Burr doesn’t mean to shout, but he can’t help it. And really, it’s actually quite restrained when you think about it, because what he really wants to say is are you fucking kidding me, you must be out of your goddamned mind, so he’s at least edited in that department. Not that these office walls haven’t absorbed their fair share of curses, but Burr generally tries not to contribute.

“I’m serious,” says Washington, as if he was ever anything else. Burr hadn’t really expected a different answer, but he’d had to ask.

“You have the temperament and upbringing for it,” Washington continues, “and your French is impeccable, I’ve heard. You’d be a decent ambassador.”

Burr doesn't miss the dryness that accents the word - decent. Still. An ambassador.

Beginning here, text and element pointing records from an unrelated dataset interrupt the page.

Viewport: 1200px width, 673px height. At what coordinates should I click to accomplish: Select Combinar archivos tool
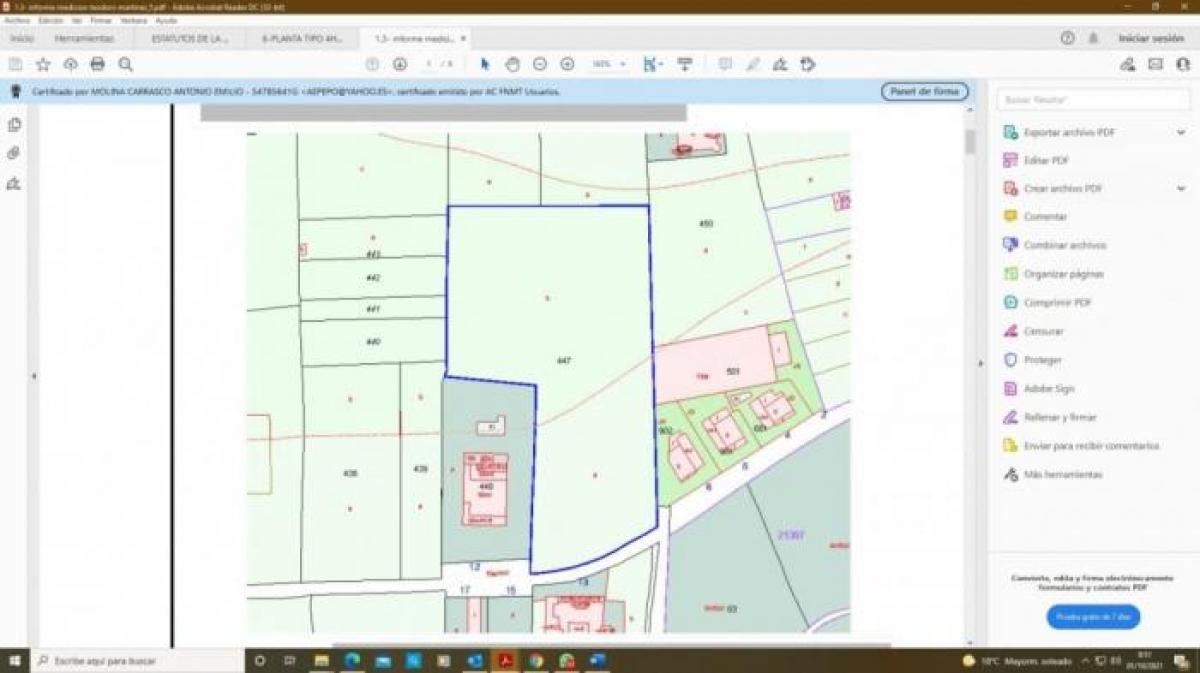pos(1058,245)
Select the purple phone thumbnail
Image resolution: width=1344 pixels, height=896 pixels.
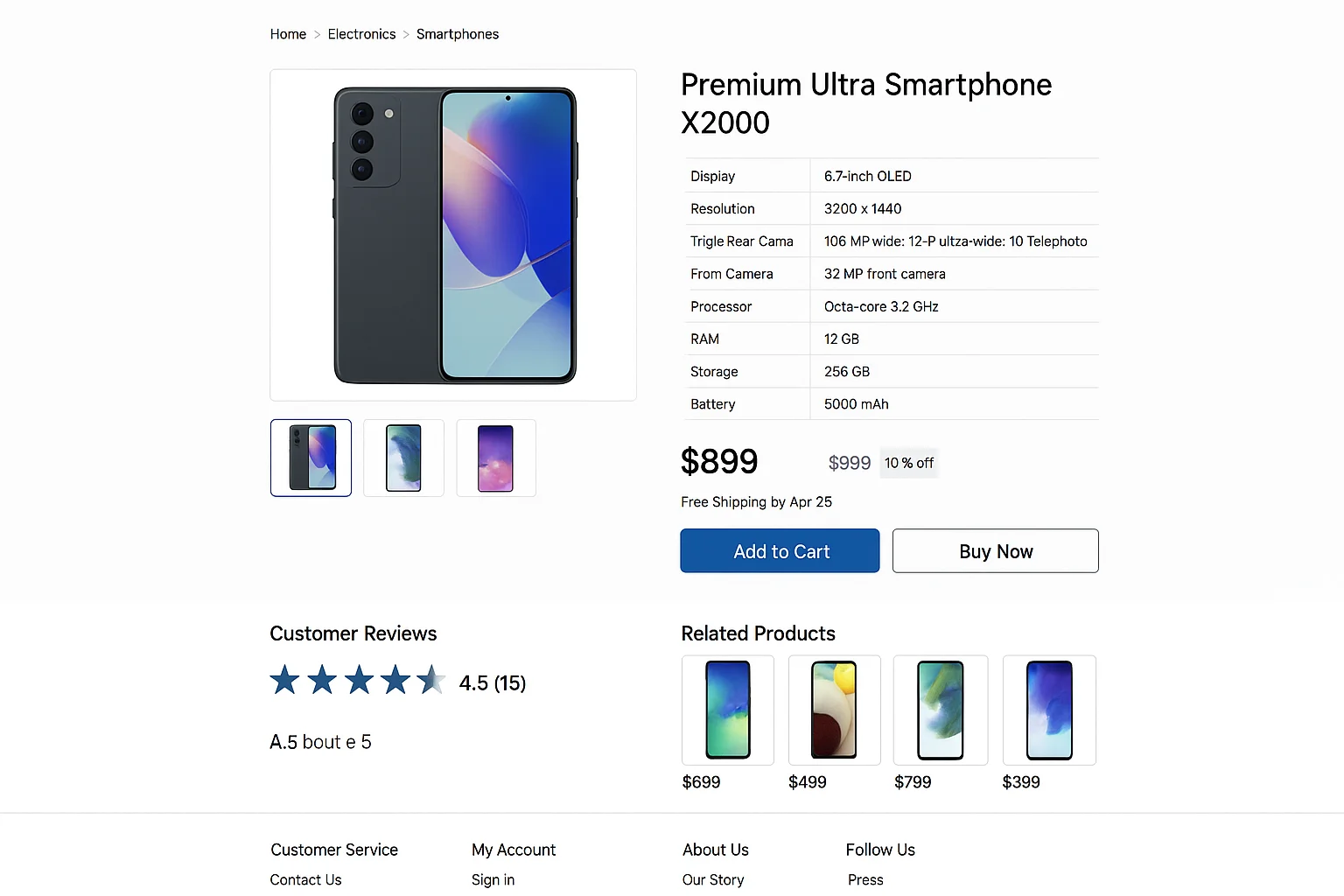pyautogui.click(x=495, y=458)
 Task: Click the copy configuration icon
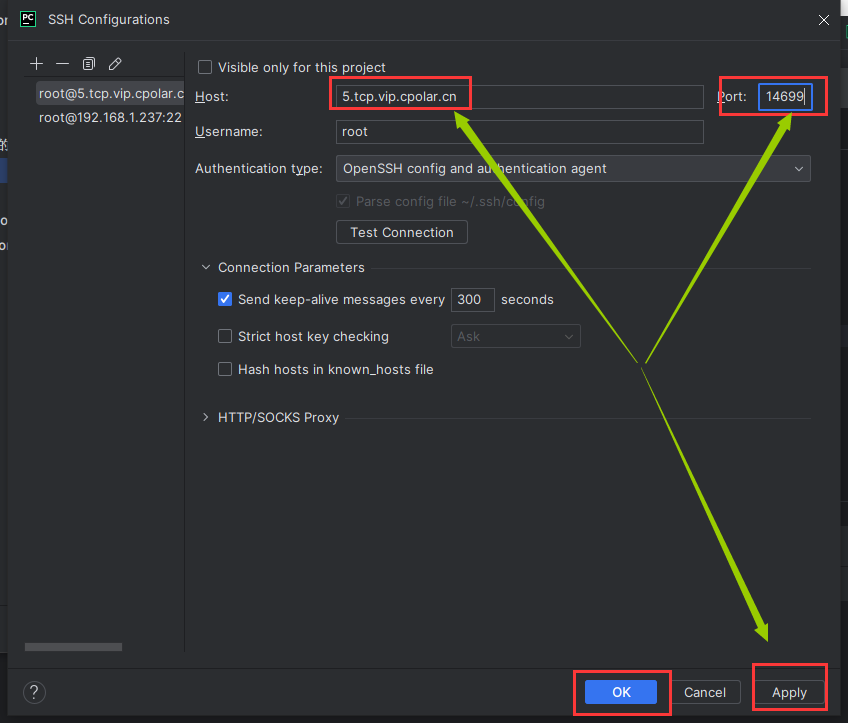point(89,64)
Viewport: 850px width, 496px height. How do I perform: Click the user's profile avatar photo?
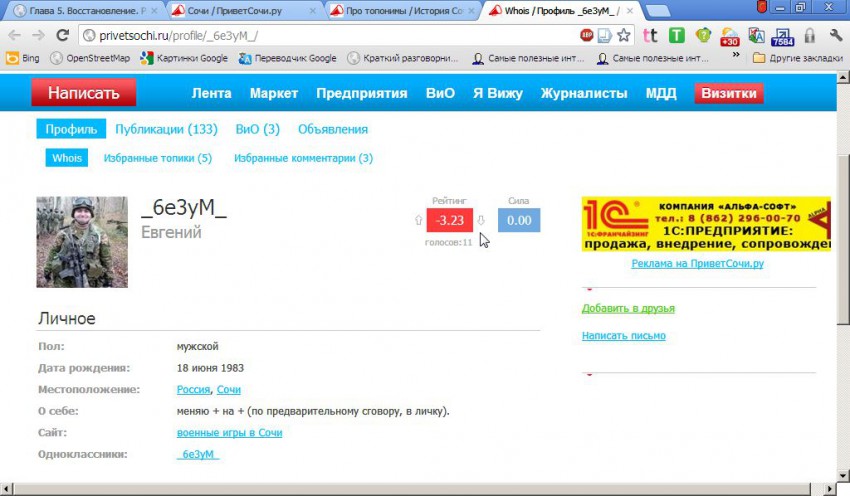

He tries to wrap his head around the word. It’s not a path he’d ever pictured for himself, certainly not now - not with the war wrapping up, a new nation rising from the wreckage left behind by the revolution. He has a plan, was preparing to return to New York to establish himself as a lawyer, with notions to eventually move into government. It’s a neat plan, well laid out. Ambassador was never a plan. Never even a consideration.

“I can’t force you, of course,” says Washington - not technically a lie, but they both know what would be in Burr’s best interests, “but doing this...favor for me would greatly improve your political standing upon your return.”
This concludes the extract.